WHAT THIS TASK INVOLVES =
Please write out all of the entries beneath this line exactly, skipping the pictures.

* * *

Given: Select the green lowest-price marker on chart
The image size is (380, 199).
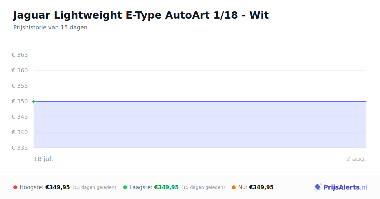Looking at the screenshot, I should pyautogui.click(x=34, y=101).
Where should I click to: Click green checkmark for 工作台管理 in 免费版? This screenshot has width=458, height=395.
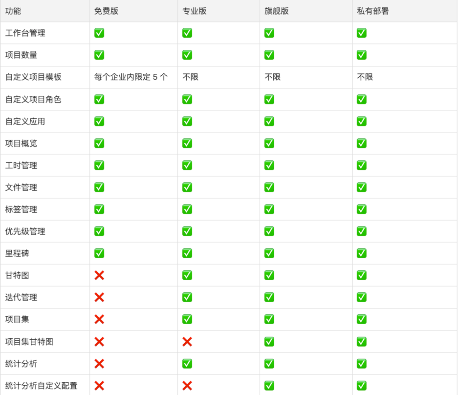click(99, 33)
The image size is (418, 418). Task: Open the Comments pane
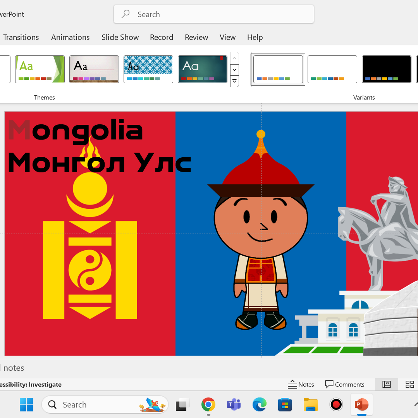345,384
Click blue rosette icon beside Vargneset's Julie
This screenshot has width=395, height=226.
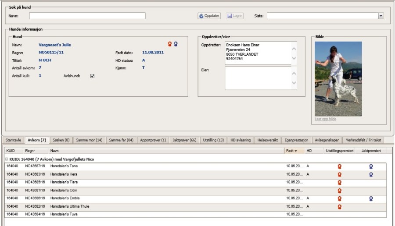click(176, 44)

* * *

ANSWER SECTION =
Given: Select the green lowest-price marker on chart
The image size is (380, 199).
Looking at the screenshot, I should pyautogui.click(x=34, y=101).
Where should I click to: Click green checkmark for 工作台管理 in 免费版? This screenshot has width=458, height=395.
click(99, 33)
The image size is (418, 418). Task: Open the Comments pane
345,384
Click blue rosette icon beside Vargneset's Julie
This screenshot has width=395, height=226.
click(176, 44)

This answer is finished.